→ **PROVIDED MATERIAL**:
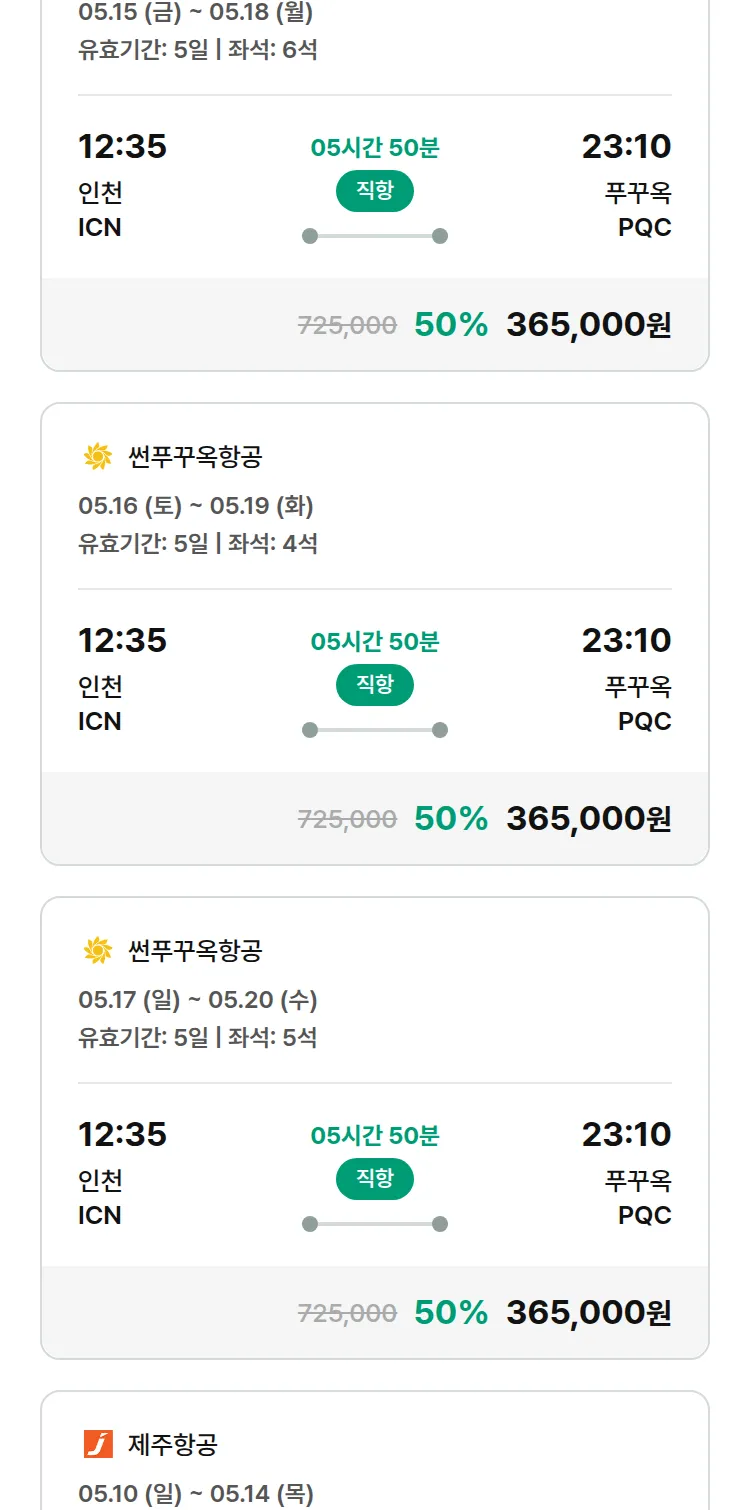The height and width of the screenshot is (1510, 750).
Task: Click the 유효기간: 5일 | 좌석: 5석 info line
Action: click(x=198, y=1038)
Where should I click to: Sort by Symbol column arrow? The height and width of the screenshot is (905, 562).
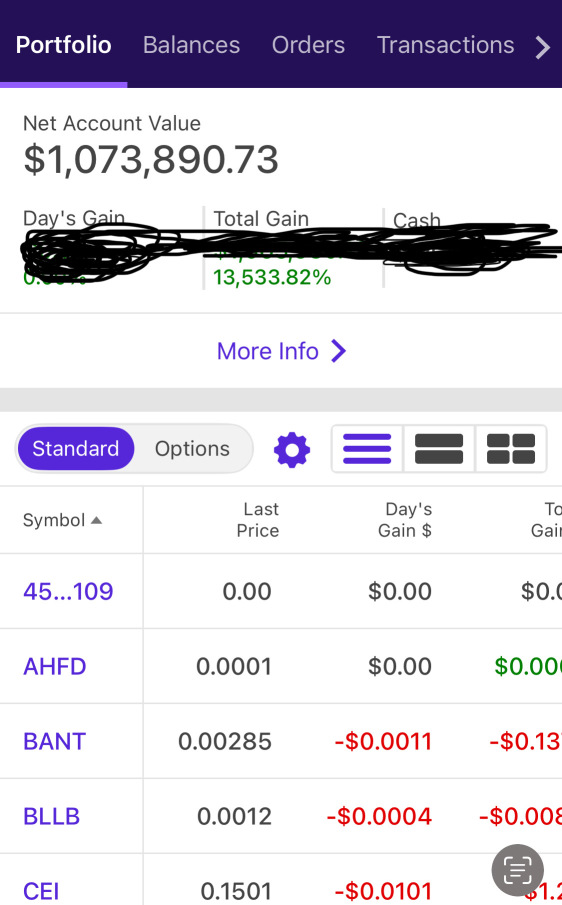[97, 521]
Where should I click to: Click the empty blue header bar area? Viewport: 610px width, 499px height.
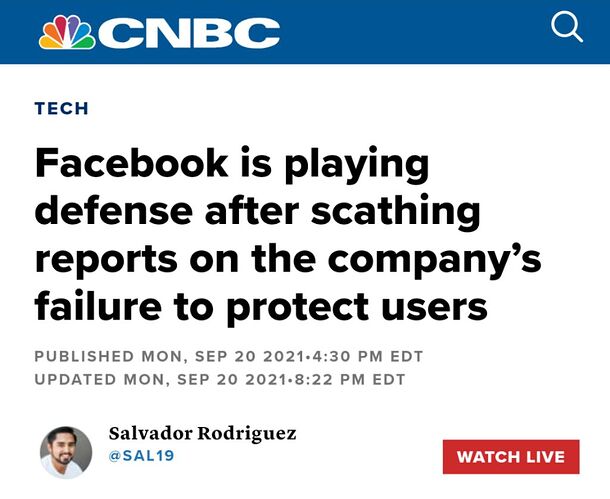coord(420,32)
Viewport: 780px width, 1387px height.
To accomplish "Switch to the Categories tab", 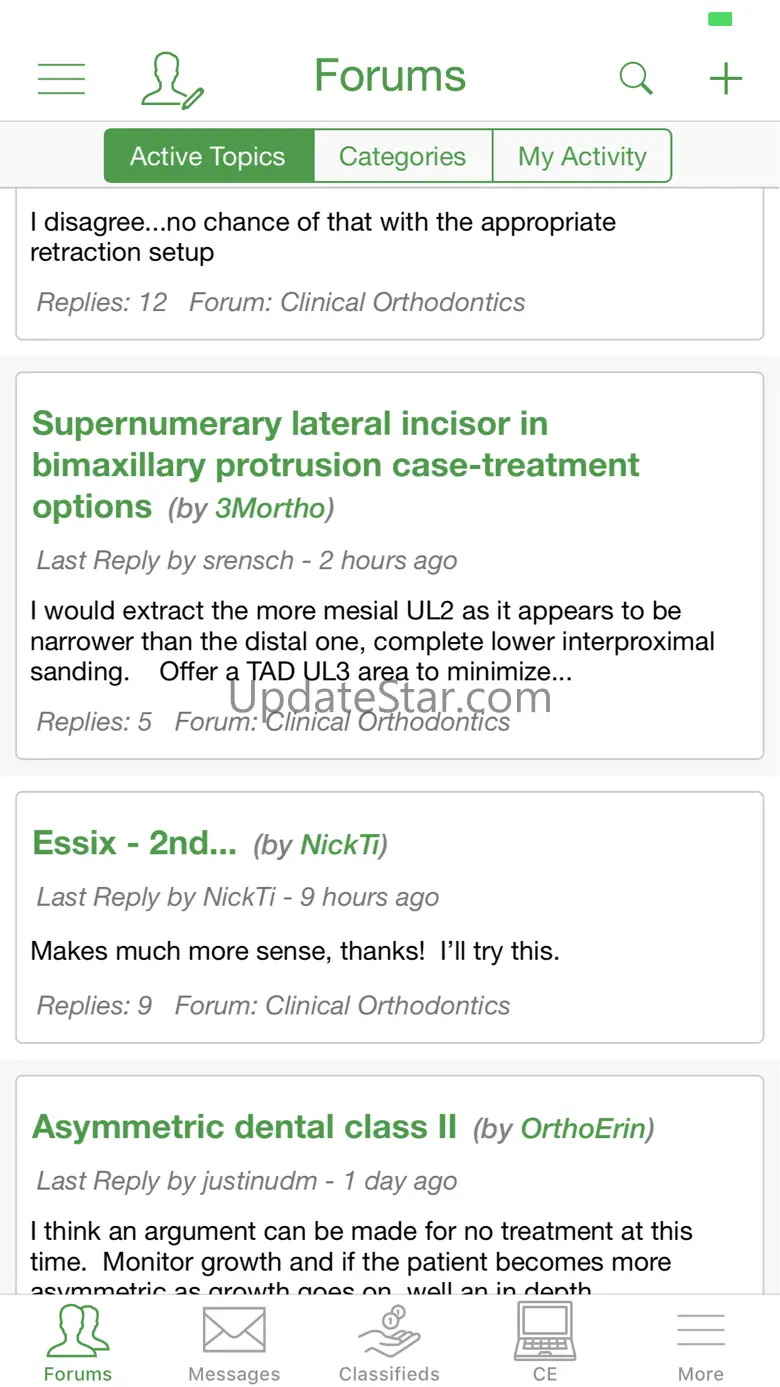I will click(x=402, y=157).
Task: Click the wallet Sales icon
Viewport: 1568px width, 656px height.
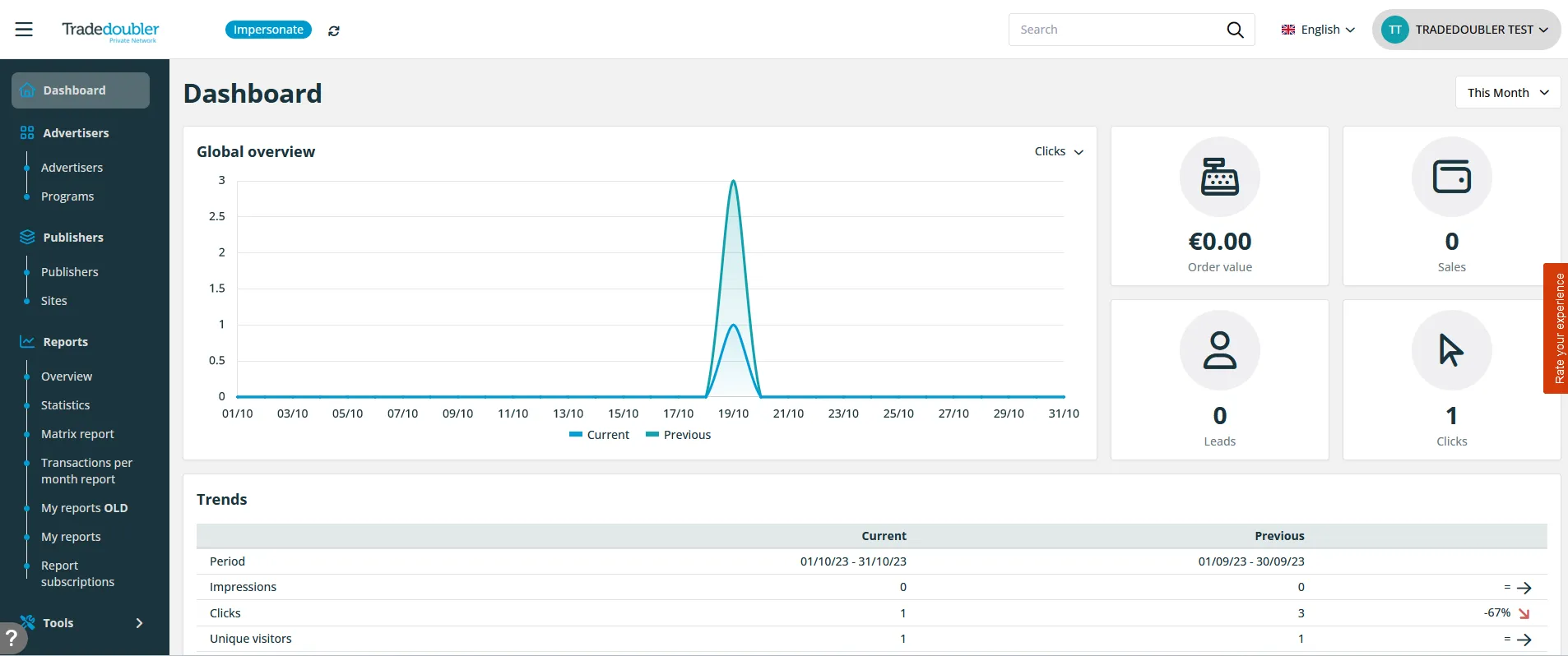Action: pyautogui.click(x=1451, y=177)
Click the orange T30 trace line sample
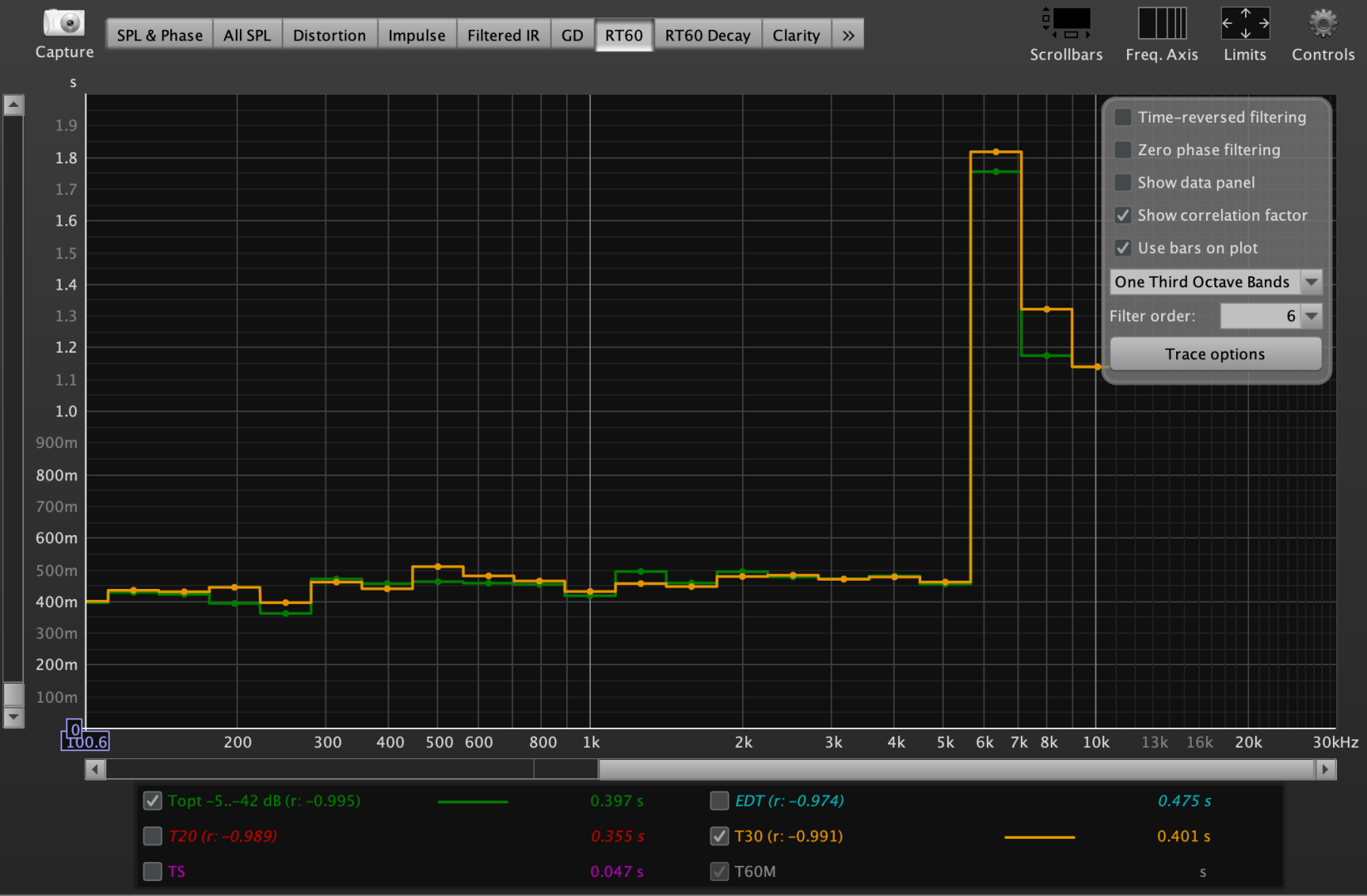1367x896 pixels. (1039, 837)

→ **EXERCISE PROMPT**: Print only the lines from the one with "Task: Click the wallet Sales icon" through the last line of the data above, exactly and with both ends, and please omit any pictures.

→ **EXERCISE RESULT**:
Task: Click the wallet Sales icon
Viewport: 1568px width, 656px height.
Action: pyautogui.click(x=1451, y=177)
Click the orange T30 trace line sample
1367x896 pixels. (1039, 837)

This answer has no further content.